The next morning, there were doughnuts and coffee, as promised, sitting on a tray outside the door. Two tiny foil packets of Advil and two roses accompanied them. I grabbed the breakfast offering and tore off pieces of fluffy, yeasty glazed donut, popping them into my mouth one by one. Jordan had cocooned herself inside the dinosaur print sleeping bag. Only her wavy blonde hair escaped the folds of rustley nylon.

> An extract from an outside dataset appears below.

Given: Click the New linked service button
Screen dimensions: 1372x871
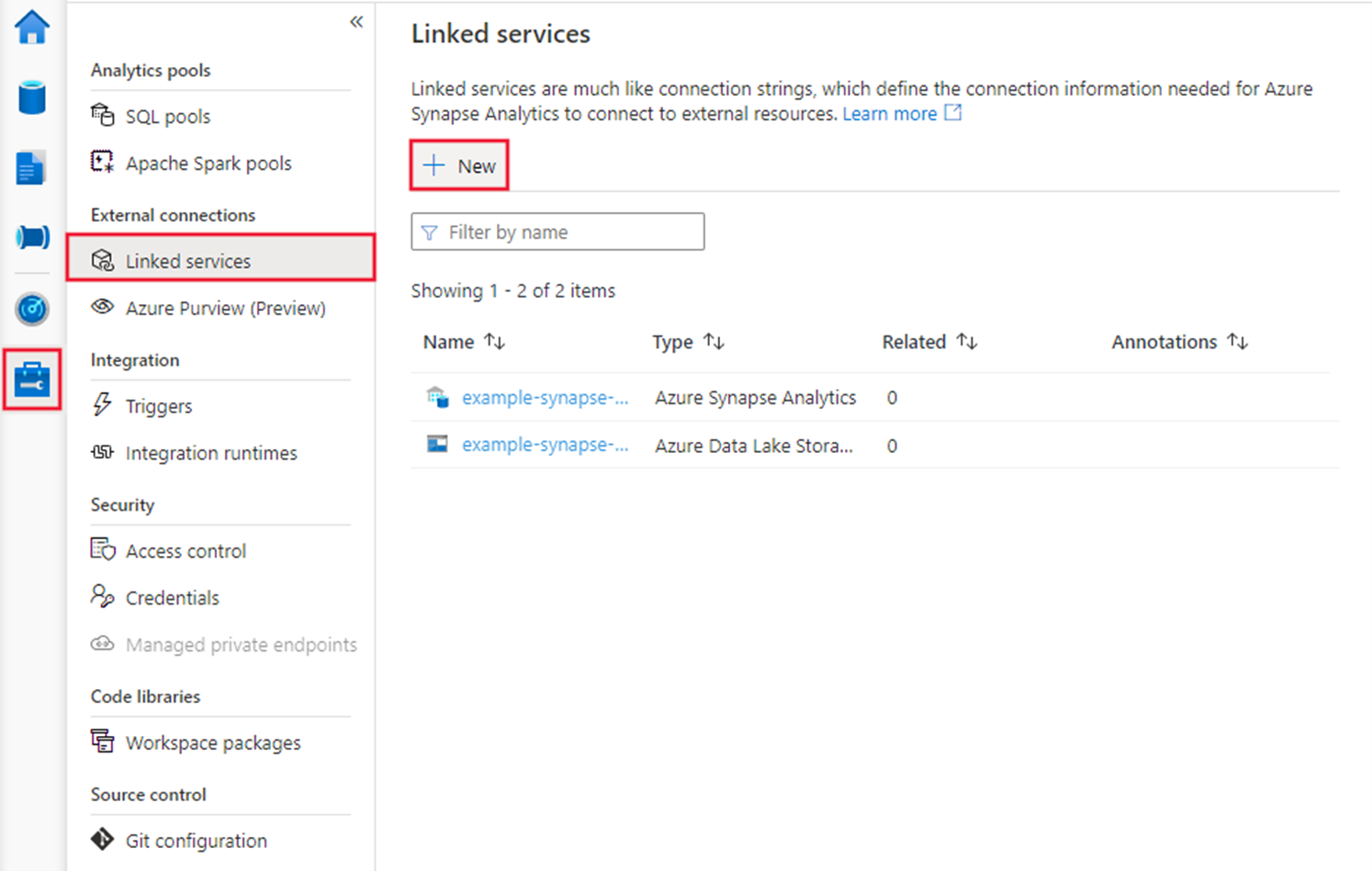Looking at the screenshot, I should click(x=459, y=165).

I got dressed, then tugged the curtains open a bit to let some daylight into the room. The monster clock on the nightstand turned to 7 A.M. , the latest I’d slept in ages, even without factoring in the time zone adjustment. A dull ache hung out at my temples, but it seemed that I’d mostly avoided a hangover. I hadn’t been the one pounding shot after shot, though. That was all Jordan. Perfect, always proper Jordan.

“Hey,” I said, quiet enough that maybe she wouldn’t hear it and wake up. I wasn’t ready for a recap of the night before.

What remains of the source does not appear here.